EXERCISE DIRECTIONS:
If a line in the listing below includes the word "width", pick it out.

EXCERPTED RECORDS:
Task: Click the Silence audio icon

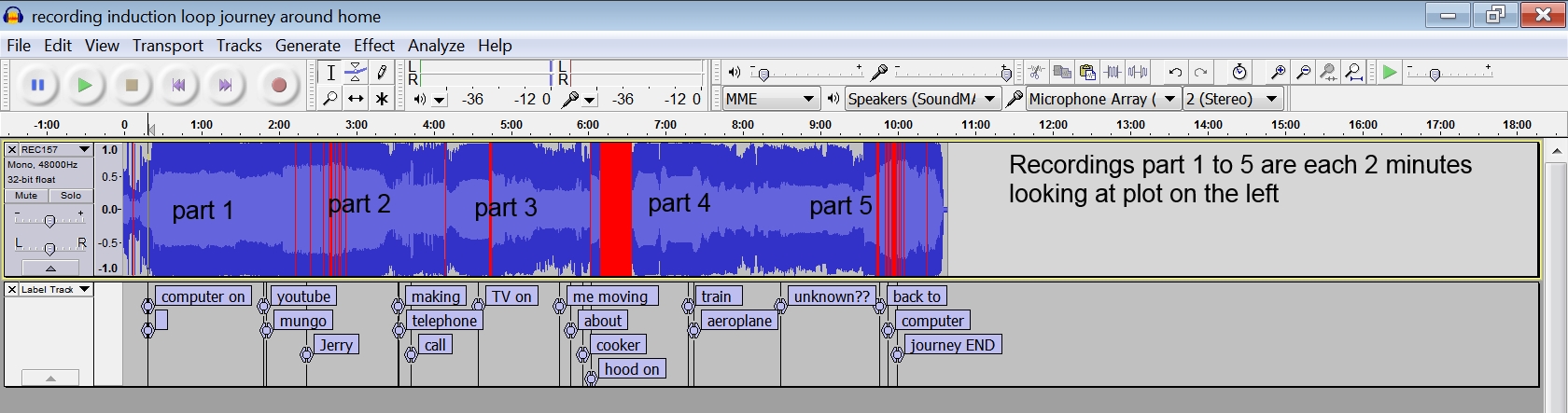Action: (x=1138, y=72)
...
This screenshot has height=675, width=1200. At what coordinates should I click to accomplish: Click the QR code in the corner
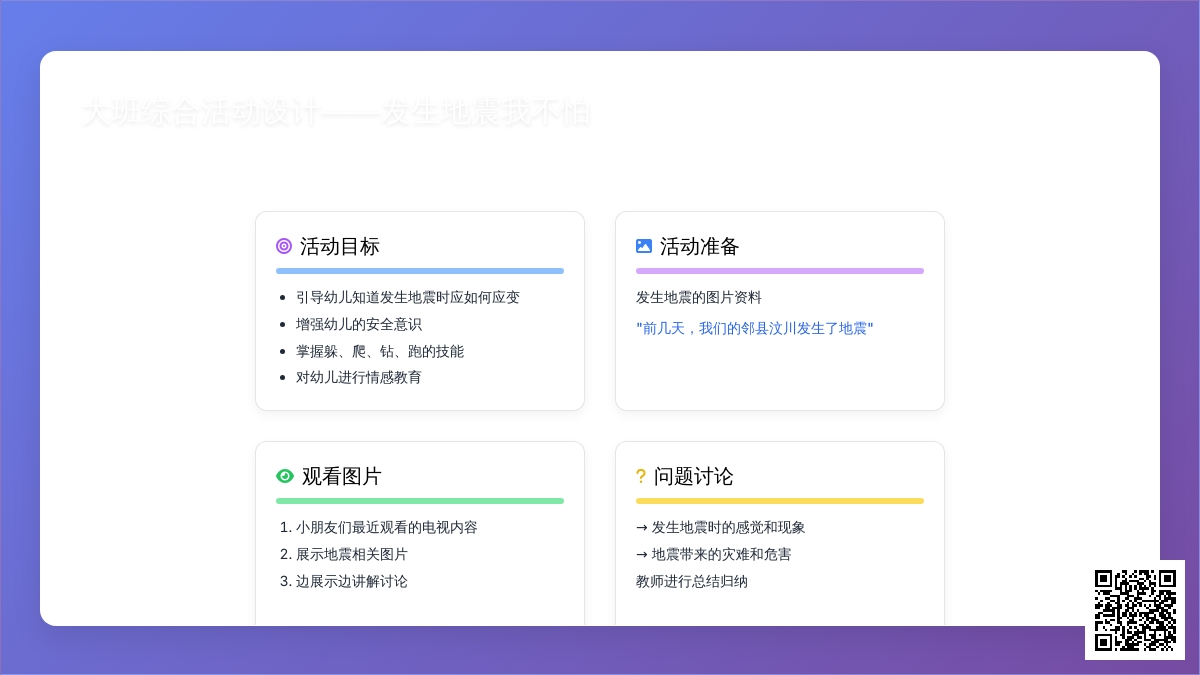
--
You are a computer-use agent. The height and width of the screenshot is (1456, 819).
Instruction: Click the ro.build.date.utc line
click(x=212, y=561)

EXERCISE RESPONSE:
This screenshot has height=675, width=1200. At what coordinates should I click to accomplish: Click the QR code in the corner
You are a computer-use agent. The height and width of the screenshot is (1456, 819).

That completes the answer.